El arte de los afectos consiste, a decir de Deleuze, no sólo en la tarea filosófica de crear conceptos sino en la artística de crear
perceptos. Son ellos los que se preservan, los que perviven en quien experimenta determinadas percepciones y sensaciones, más allá de los efectos más patentes o inmediatos. Y acompañan toda la vida. La ausencia de tales experiencias nos priva de la capacidad de una memoria de existencia que nos impulse y aliente.
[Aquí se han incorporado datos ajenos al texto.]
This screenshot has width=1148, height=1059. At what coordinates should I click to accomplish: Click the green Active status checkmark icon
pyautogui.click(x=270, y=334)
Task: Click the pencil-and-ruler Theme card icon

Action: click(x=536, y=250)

Determinadas formas de insensibilidad, cierta falta de sensualidad, alguna incapacidad de emocionarse, la inviabilidad para sentir los problemas especialmente relevantes a fin de abrirse al otro y a su palabra no pocas veces tienen su raíz en la carencia o en la desarticulación de los afectos. Pero no es cosa de añorarlos sin más o de levantar acta de lo sucedido, confundiendo el análisis con la descripción de un estado de cosas. La falta de afecto no se afronta sino con afecto. Ciertos indicios, algunos síntomas, determinados comportamientos no se resuelven ni disuelven únicamente con él, aunque sin afecto no hay salida con visos de realización. Si en alguna medida no somos queridos y comprendidos, en cierto modo nos resultará inviable, o al menos extraordinariamente problemático, querer y comprender. No es hacerlo para que sea una devolución, es que recibir afecto viene a ser una condición de posibilidad, de otras y mejores posibilidades.
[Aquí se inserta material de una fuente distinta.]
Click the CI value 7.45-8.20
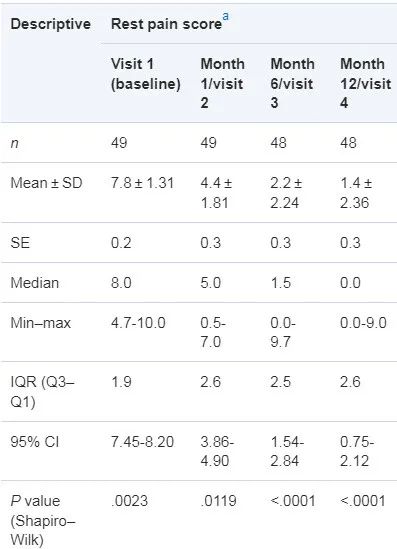[x=142, y=442]
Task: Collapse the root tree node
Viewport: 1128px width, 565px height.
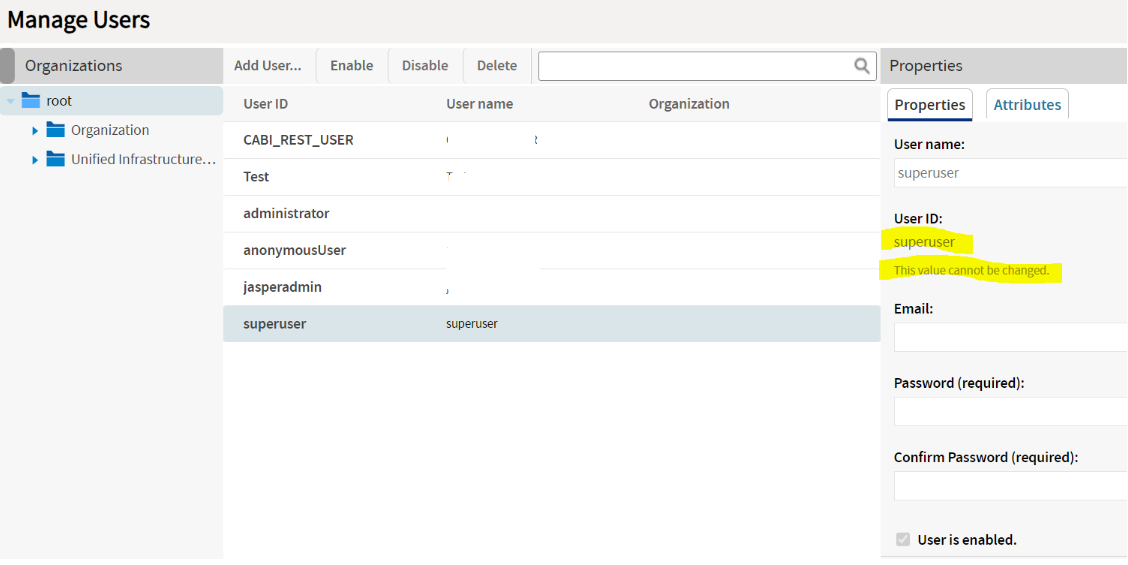Action: 11,101
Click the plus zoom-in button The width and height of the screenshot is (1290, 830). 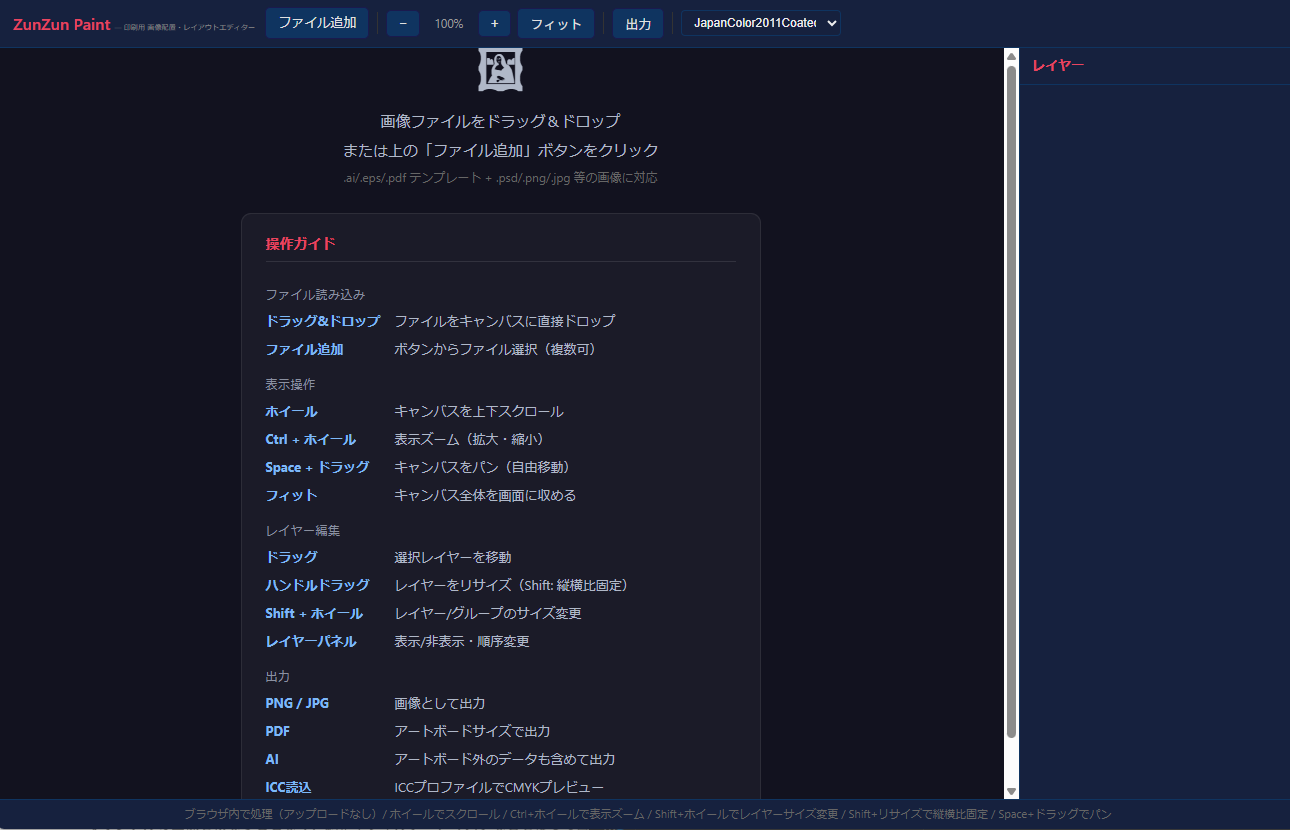click(494, 23)
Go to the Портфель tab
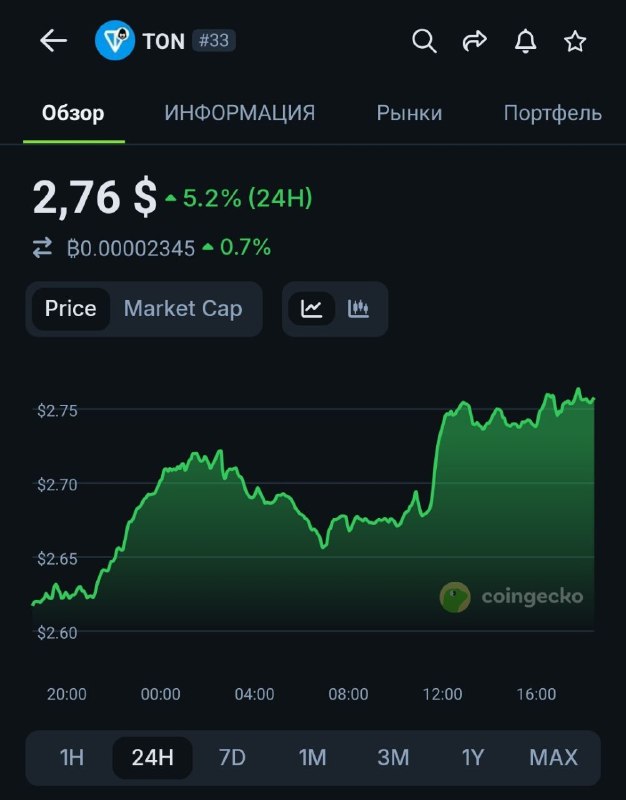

La escuela de los afectos no se limita a su adquisición o a su transmisión. Se trata de generar y de crear espacios de relación y de convivencia, para empezar consigo mismo, a fin de que uno sea a su vez capaz de verse afectado, de sentirse concernido, involucrado en la suerte de otros, en un destino común. Los afectos no son mera acción, sino también pasión. Pero paradójicamente nos constituyen en agentes de esa pasión. Aprender a procurarlos modifica la idea misma de que sólo es cuestión de padecerlos. Quizás entonces únicamente desde determinada distancia, la de una cercanía sin afán de posesión, puede alumbrarse la capacidad de responder a los desafíos de la existencia. Nada suple esa palabra y esa mirada.